Esta história é sobre um juiz desembargador do Porto que se passeava num carro sem matrículas e fugiu à polícia. Foi apanhado e tentou safar-se com o cartão de juiz mas não deu. Por vingança, pôs um processo contra os polícias. Na primeira instância foram absolvidos e fez-se justiça. Só que, numa reviravolta suspeita, o recurso foi parar às mãos de um amigo e os polícias foram condenados a indemnizar o desembargador do Porto.

Fiquei intrigado e fui investigar. Para uma pessoa razoável e de boa-fé, os factos apurados no tribunal são a reconstituição mais aproximada que se pode ter da verdade histórica. Certamente mais fiável do que relatos dos interessados a “puxar a brasa à sua sardinha”. Como desconfiava, as coisas não foram bem assim.

Em 2012, o desembargador do Porto conduzia o carro sem chapas de matrícula, que tinham sido furtadas, e dirigia-se para a oficina, com uma declaração da PSP a certificar que tinha apresentado queixa. A GNR fazia uma operação stop do outro lado da rotunda, deu-lhe ordem de paragem, mas ele não se apercebeu e prosseguiu. Umas centenas de metros mais à frente viu a GNR atrás de si e parou. A acção subsequente demorou quase uma hora, com alguma crispação de parte a parte. Quase no fim, quando a GNR ia passar o serviço à PSP, para apreender o carro, o juiz desembargador exibiu o seu cartão profissional e pediu a identificação dos polícias todos.

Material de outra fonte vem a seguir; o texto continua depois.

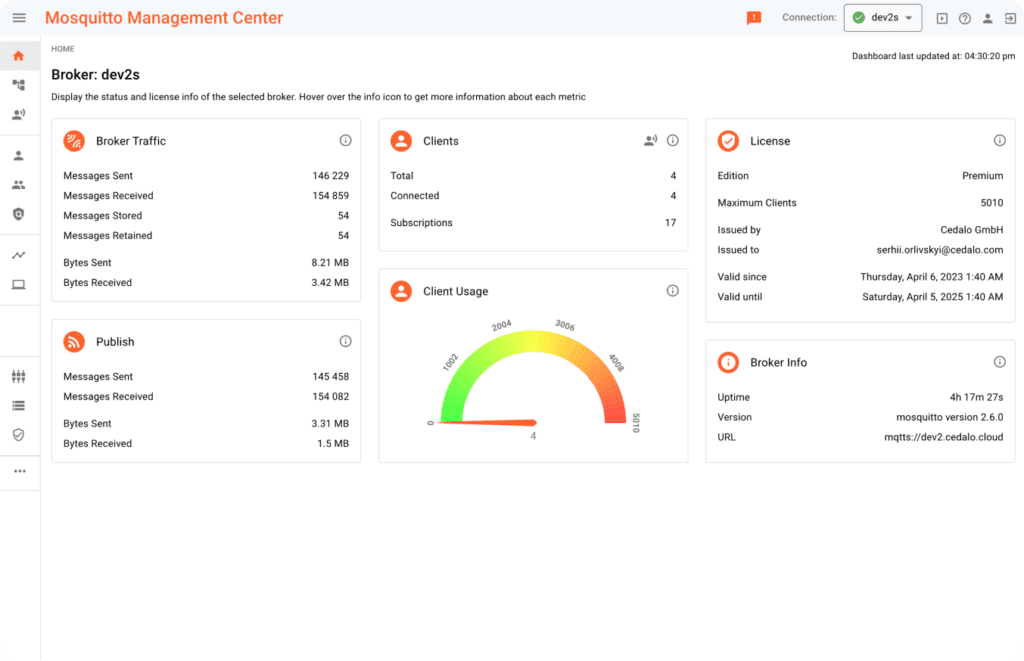Open the certificates shield icon

pyautogui.click(x=20, y=434)
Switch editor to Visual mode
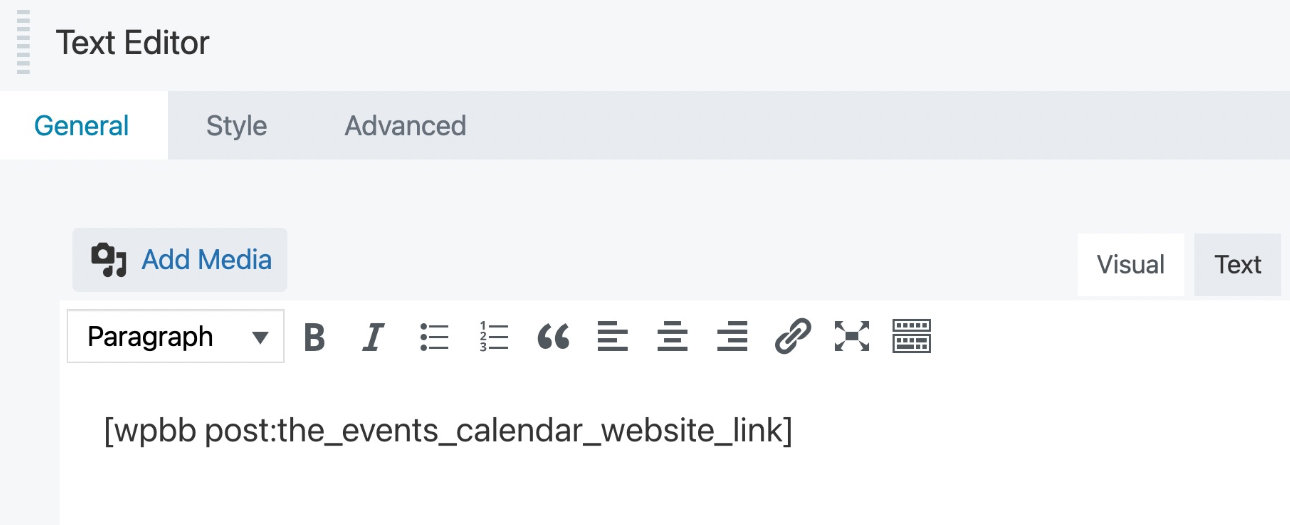This screenshot has width=1290, height=525. coord(1130,265)

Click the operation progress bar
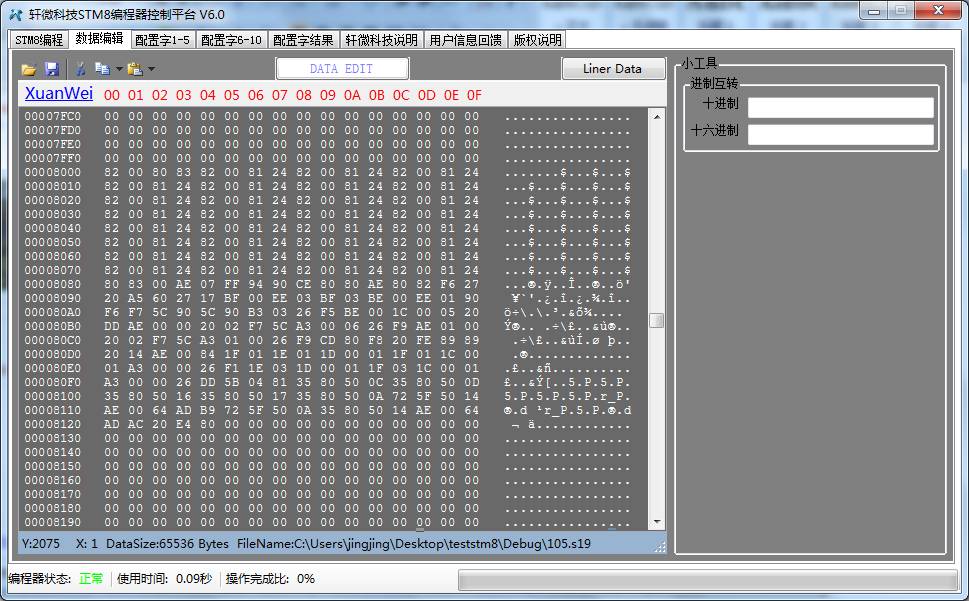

No dia seguinte, o militar mais graduado da GNR denunciou o juiz ao Conselho Superior da Magistratura, por desobediência intencional à ordem de paragem e fuga. No inquérito disciplinar, todos os elementos da patrulha confirmaram a denúncia, sob juramento. O inquérito foi arquivado. O desembargador do Porto apresentou queixa-crime contra os militares da GNR, por denúncia caluniosa e falsidade de testemunho e pediu uma indemnização. Em primeira instância, por dúvidas sobre a intencionalidade, os militares da GNR foram absolvidos. Houve recurso e os juízes da Relação de Lisboa analisaram as provas e concluíram que os militares tinham mentido intencionalmente, quer na denúncia, quer nos depoimentos. Por isso, foram condenados em penas de multa pelos crimes e em indemnização.

O acórdão da Relação de Lisboa foi decidido por dois juízes desembargadores. É verdade que um deles, o que relatou a decisão, tinha sido colega de trabalho do desembargador do Porto há quase dez anos. Como é verdade, também, que, noutro processo, relacionado com os mesmos acontecimentos, não lhe deu razão na queixa que ele tinha apresentado contra o agente da PSP que apreendeu o carro.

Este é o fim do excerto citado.